Return the following entries exactly, word for word.

════════════════

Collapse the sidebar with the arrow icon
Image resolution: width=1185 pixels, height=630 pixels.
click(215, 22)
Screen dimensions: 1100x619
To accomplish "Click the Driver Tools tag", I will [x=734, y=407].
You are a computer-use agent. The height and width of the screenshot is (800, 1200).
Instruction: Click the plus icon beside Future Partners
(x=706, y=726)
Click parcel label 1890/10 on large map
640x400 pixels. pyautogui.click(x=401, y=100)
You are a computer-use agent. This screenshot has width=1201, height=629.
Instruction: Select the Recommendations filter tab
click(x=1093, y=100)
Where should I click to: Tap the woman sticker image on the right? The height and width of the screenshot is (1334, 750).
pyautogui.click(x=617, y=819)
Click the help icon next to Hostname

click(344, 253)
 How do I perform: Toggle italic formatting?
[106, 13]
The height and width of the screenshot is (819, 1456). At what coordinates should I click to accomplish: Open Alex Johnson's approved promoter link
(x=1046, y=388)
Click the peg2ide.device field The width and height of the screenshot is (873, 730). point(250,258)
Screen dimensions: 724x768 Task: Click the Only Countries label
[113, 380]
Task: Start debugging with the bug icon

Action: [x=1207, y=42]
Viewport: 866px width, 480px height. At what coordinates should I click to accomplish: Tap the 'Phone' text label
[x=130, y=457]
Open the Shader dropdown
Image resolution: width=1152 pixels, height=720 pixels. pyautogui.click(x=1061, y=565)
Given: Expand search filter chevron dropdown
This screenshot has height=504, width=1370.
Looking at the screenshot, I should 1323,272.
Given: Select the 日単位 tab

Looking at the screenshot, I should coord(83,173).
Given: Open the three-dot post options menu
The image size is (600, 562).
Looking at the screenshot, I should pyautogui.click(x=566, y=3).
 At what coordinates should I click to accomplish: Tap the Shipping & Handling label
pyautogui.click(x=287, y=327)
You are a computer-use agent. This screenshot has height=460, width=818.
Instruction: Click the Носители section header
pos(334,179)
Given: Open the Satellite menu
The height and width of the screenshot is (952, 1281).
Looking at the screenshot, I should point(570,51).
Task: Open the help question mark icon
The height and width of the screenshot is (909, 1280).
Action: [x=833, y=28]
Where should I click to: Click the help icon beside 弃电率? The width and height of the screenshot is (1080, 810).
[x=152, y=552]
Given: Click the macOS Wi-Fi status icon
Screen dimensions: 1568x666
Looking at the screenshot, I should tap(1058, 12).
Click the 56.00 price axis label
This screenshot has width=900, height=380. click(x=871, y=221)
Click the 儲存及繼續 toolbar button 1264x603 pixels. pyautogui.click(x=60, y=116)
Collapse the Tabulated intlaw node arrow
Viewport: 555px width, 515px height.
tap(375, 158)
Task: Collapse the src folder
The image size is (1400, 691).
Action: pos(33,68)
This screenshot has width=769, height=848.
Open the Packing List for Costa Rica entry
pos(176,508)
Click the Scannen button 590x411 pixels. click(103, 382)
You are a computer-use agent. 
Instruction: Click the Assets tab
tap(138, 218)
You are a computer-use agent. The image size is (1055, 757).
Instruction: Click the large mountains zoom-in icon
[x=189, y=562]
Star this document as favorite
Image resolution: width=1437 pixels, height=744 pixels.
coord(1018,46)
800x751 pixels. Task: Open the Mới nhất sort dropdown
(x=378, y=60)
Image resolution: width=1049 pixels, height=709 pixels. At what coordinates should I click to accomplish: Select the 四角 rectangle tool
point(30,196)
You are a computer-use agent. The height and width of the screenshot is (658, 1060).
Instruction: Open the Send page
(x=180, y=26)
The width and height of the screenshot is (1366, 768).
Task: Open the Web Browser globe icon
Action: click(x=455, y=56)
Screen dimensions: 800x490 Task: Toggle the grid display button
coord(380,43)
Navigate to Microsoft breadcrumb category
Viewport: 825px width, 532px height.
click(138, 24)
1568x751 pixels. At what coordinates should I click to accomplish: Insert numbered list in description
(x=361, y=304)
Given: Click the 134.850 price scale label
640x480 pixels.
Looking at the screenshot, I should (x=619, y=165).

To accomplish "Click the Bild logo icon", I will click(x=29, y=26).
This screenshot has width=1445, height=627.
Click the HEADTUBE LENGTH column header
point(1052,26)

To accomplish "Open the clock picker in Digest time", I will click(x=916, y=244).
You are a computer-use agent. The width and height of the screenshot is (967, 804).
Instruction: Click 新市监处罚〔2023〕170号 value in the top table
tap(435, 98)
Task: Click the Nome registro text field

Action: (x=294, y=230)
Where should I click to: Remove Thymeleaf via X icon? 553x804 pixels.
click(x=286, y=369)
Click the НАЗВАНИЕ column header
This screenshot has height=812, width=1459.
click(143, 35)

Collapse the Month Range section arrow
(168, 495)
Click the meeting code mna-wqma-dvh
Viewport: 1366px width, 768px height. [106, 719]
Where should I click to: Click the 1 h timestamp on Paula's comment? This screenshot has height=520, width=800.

════════════════

■ **Solution to this problem**
Collapse the sidebar with the arrow icon
Image resolution: width=1185 pixels, height=630 pixels.
click(215, 22)
Screen dimensions: 1100x619
To accomplish "Click the Driver Tools tag", I will [x=734, y=407].
You are a computer-use agent. The height and width of the screenshot is (800, 1200).
Instruction: Click the plus icon beside Future Partners
(x=706, y=726)
Click parcel label 1890/10 on large map
640x400 pixels. pyautogui.click(x=401, y=100)
You are a computer-use agent. This screenshot has width=1201, height=629.
Instruction: Select the Recommendations filter tab
click(x=1093, y=100)
Where should I click to: Tap the woman sticker image on the right? The height and width of the screenshot is (1334, 750).
pyautogui.click(x=617, y=819)
Click the help icon next to Hostname

click(344, 253)
 How do I perform: Toggle italic formatting?
[106, 13]
The height and width of the screenshot is (819, 1456). At what coordinates should I click to accomplish: Open Alex Johnson's approved promoter link
(x=1046, y=388)
Click the peg2ide.device field The width and height of the screenshot is (873, 730). point(250,258)
Screen dimensions: 724x768 Task: Click the Only Countries label
[113, 380]
Task: Start debugging with the bug icon

Action: [x=1207, y=42]
Viewport: 866px width, 480px height. At what coordinates should I click to accomplish: Tap the 'Phone' text label
[x=130, y=457]
Open the Shader dropdown
Image resolution: width=1152 pixels, height=720 pixels. pyautogui.click(x=1061, y=565)
Given: Expand search filter chevron dropdown
This screenshot has height=504, width=1370.
Looking at the screenshot, I should 1323,272.
Given: Select the 日単位 tab

Looking at the screenshot, I should coord(83,173).
Given: Open the three-dot post options menu
The image size is (600, 562).
Looking at the screenshot, I should pyautogui.click(x=566, y=3).
 At what coordinates should I click to accomplish: Tap the Shipping & Handling label
pyautogui.click(x=287, y=327)
You are a computer-use agent. This screenshot has height=460, width=818.
Instruction: Click the Носители section header
pos(334,179)
Given: Open the Satellite menu
The height and width of the screenshot is (952, 1281).
Looking at the screenshot, I should point(570,51).
Task: Open the help question mark icon
The height and width of the screenshot is (909, 1280).
Action: [x=833, y=28]
Where should I click to: Click the help icon beside 弃电率? The width and height of the screenshot is (1080, 810).
[x=152, y=552]
Given: Click the macOS Wi-Fi status icon
Screen dimensions: 1568x666
Looking at the screenshot, I should tap(1058, 12).
Click the 56.00 price axis label
This screenshot has width=900, height=380. click(x=871, y=221)
Click the 儲存及繼續 toolbar button 1264x603 pixels. pyautogui.click(x=60, y=116)
Collapse the Tabulated intlaw node arrow
Viewport: 555px width, 515px height.
tap(375, 158)
Task: Collapse the src folder
The image size is (1400, 691).
Action: pos(33,68)
This screenshot has width=769, height=848.
Open the Packing List for Costa Rica entry
pos(176,508)
Click the Scannen button 590x411 pixels. click(103, 382)
You are a computer-use agent. 
Instruction: Click the Assets tab
tap(138, 218)
You are a computer-use agent. The image size is (1055, 757).
Instruction: Click the large mountains zoom-in icon
[x=189, y=562]
Star this document as favorite
Image resolution: width=1437 pixels, height=744 pixels.
coord(1018,46)
800x751 pixels. Task: Open the Mới nhất sort dropdown
(x=378, y=60)
Image resolution: width=1049 pixels, height=709 pixels. At what coordinates should I click to accomplish: Select the 四角 rectangle tool
point(30,196)
You are a computer-use agent. The height and width of the screenshot is (658, 1060).
Instruction: Open the Send page
(x=180, y=26)
The width and height of the screenshot is (1366, 768).
Task: Open the Web Browser globe icon
Action: click(x=455, y=56)
Screen dimensions: 800x490 Task: Toggle the grid display button
coord(380,43)
Navigate to Microsoft breadcrumb category
Viewport: 825px width, 532px height.
click(138, 24)
1568x751 pixels. At what coordinates should I click to accomplish: Insert numbered list in description
(x=361, y=304)
Given: Click the 134.850 price scale label
640x480 pixels.
Looking at the screenshot, I should (x=619, y=165).

To accomplish "Click the Bild logo icon", I will click(x=29, y=26).
This screenshot has width=1445, height=627.
Click the HEADTUBE LENGTH column header
point(1052,26)

To accomplish "Open the clock picker in Digest time", I will click(x=916, y=244).
You are a computer-use agent. The width and height of the screenshot is (967, 804).
Instruction: Click 新市监处罚〔2023〕170号 value in the top table
tap(435, 98)
Task: Click the Nome registro text field

Action: (x=294, y=230)
Where should I click to: Remove Thymeleaf via X icon? 553x804 pixels.
click(x=286, y=369)
Click the НАЗВАНИЕ column header
This screenshot has height=812, width=1459.
click(143, 35)

Collapse the Month Range section arrow
(168, 495)
Click the meeting code mna-wqma-dvh
Viewport: 1366px width, 768px height. [106, 719]
Where should I click to: Click the 1 h timestamp on Paula's comment? This screenshot has height=520, width=800.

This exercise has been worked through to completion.